Wait now. I know what you’re talking about. I know what you mean. But you don’t know where I come from. I wanted more. I wanted out of that. I wanted to work inside someplace. Talk to people. Live in a town. Make a place for myself on Main Street. Own a store, sell things to people, provide what they needed. I worked hard, like I told him. It wasn’t just luck. Your mom was my luck. I know that but I worked hard too.

This conversation for me was the heart of the whole book. Hollywood tells us that the big dream for the boy in the small town is to go to the big city, make it big as a king of industry or somehow otherwise find fame and riches. The city is truly an urban center, and the boy either guiltily forsakes his rural life or eventually decides to return to his small town as a benevolent hero. For many people, success is not life in the big city, but life in a bigger town–or any town at all. To work indoors, in a hardware store or a grocery. (If you’re a Haruf fan or want a better understanding of how and where these people live, I suggest you watch “The Farmer’s Wife,” a wonderful PBS FRONTLINE special series about a family struggling with modern farm life on the Nebraska plains. It was the first time I heard someone who came from a town of 400 people as a “city girl.”)

The excerpt is about Dad Lewis’s particular story, and it shows how far he believes he has come from where he started, about how he achieved his dream, but the book as a whole deals with much the same theme even with the other characters. Right now, the United States is divided in so many ways: along religious and political lines, rural and urban, education and technology. It is easy to forget how big dreams can be, how what are a few small steps to one person are a huge leap for someone else. The particulars of so many lives are lost because the Dad Lewises of the world have no control over the narrative.
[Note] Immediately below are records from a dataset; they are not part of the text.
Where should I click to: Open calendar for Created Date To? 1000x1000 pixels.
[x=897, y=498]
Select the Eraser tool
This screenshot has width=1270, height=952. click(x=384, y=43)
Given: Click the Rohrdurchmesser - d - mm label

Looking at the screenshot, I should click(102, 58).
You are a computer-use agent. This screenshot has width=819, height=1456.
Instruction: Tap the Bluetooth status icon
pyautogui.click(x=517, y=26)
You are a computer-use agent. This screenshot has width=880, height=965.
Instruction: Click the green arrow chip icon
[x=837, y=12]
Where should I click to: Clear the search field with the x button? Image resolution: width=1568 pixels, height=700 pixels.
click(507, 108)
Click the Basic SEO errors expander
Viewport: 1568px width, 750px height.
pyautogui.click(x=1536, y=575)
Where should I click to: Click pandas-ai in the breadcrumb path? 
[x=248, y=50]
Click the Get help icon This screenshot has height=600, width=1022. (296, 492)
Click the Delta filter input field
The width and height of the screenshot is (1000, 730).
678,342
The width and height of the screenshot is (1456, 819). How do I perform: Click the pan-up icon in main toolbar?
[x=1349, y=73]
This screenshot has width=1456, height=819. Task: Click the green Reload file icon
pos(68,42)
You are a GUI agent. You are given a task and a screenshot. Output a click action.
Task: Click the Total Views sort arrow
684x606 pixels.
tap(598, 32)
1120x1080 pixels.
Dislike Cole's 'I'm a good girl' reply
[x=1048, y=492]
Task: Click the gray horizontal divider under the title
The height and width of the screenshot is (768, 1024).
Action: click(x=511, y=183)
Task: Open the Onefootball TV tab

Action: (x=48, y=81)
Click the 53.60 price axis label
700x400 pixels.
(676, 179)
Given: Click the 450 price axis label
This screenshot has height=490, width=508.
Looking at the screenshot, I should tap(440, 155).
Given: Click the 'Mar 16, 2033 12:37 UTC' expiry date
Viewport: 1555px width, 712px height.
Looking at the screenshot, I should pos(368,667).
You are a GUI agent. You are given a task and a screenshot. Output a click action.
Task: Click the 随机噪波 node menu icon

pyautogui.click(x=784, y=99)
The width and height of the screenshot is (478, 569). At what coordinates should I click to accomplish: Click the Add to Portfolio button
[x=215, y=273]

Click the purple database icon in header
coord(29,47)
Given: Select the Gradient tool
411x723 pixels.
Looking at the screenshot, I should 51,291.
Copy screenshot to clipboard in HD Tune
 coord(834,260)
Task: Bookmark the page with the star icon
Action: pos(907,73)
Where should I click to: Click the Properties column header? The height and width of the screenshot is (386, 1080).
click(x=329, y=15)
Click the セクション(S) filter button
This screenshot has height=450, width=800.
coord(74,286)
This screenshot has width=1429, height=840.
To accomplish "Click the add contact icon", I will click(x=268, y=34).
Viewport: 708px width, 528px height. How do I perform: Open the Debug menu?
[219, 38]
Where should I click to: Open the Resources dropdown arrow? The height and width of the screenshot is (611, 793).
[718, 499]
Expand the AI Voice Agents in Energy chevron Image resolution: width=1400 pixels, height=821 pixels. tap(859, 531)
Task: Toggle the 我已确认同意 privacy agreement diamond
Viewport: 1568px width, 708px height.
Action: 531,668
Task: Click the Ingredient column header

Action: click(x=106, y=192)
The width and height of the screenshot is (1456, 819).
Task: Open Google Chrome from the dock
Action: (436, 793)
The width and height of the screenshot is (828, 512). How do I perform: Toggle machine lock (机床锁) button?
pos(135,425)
I’ve left out so much—Reverend Lyle’s struggles with his faith, with his desire to say what needs to be heard rather than what people want to hear, even his own wife and son. The satisfaction that the child Alice brings to Alene and Lorraine in different ways by allowing them to do small, care-taking things for her. Haruf writes clean, simple prose, lines as clean as a clear sky against the flat horizon. His characters are complex in their simplicity. Even though Benediction is considered to be the third of a trilogy of sorts, you don’t need to read the other two to understand and enjoy this. But I highly recommend you read all three.